**Input for this task**
☆ ☆ ☆ ☆
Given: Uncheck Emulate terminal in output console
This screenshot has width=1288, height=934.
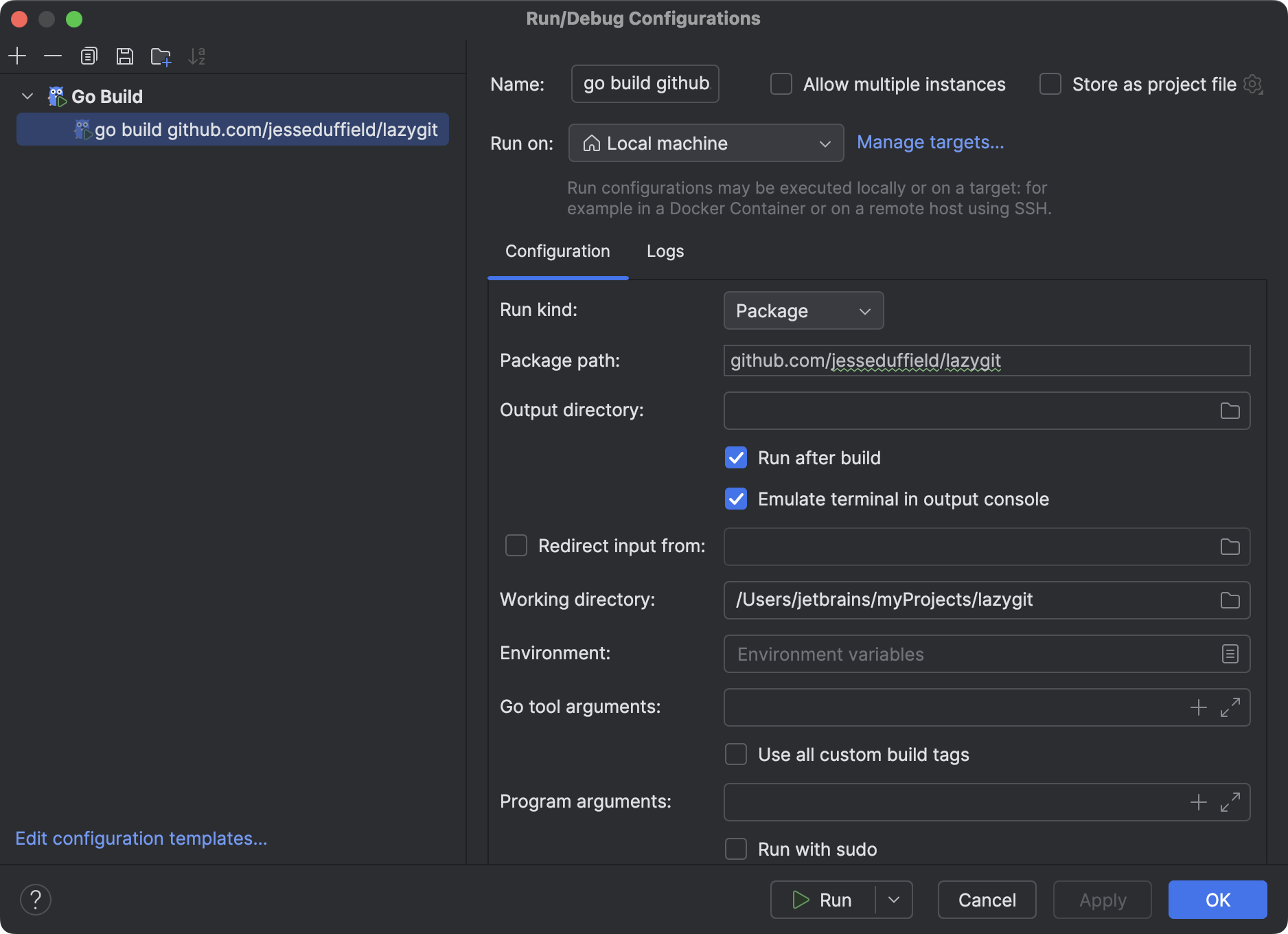Looking at the screenshot, I should click(x=735, y=499).
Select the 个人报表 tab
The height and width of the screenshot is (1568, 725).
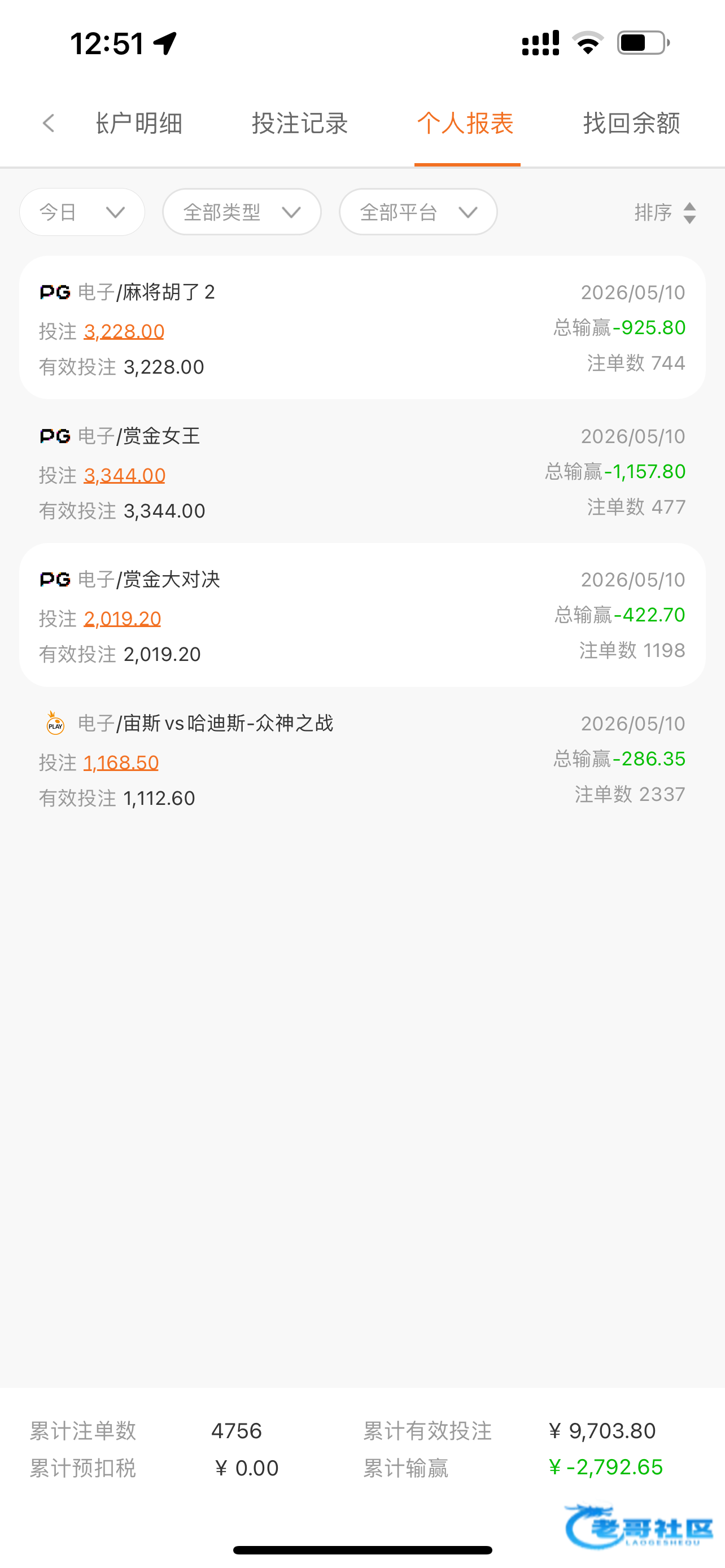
☆ ☆ ☆ ☆
**Exercise**
Rewrite all of the rows above, swapping "width" for "breadth" and leaving everything else as it is. Omit the pictures from your answer.

**Finished exercise**
Given: Uncheck Emulate terminal in output console
This screenshot has breadth=1288, height=934.
Looking at the screenshot, I should click(x=735, y=499).
Select the 个人报表 tab
The height and breadth of the screenshot is (1568, 725).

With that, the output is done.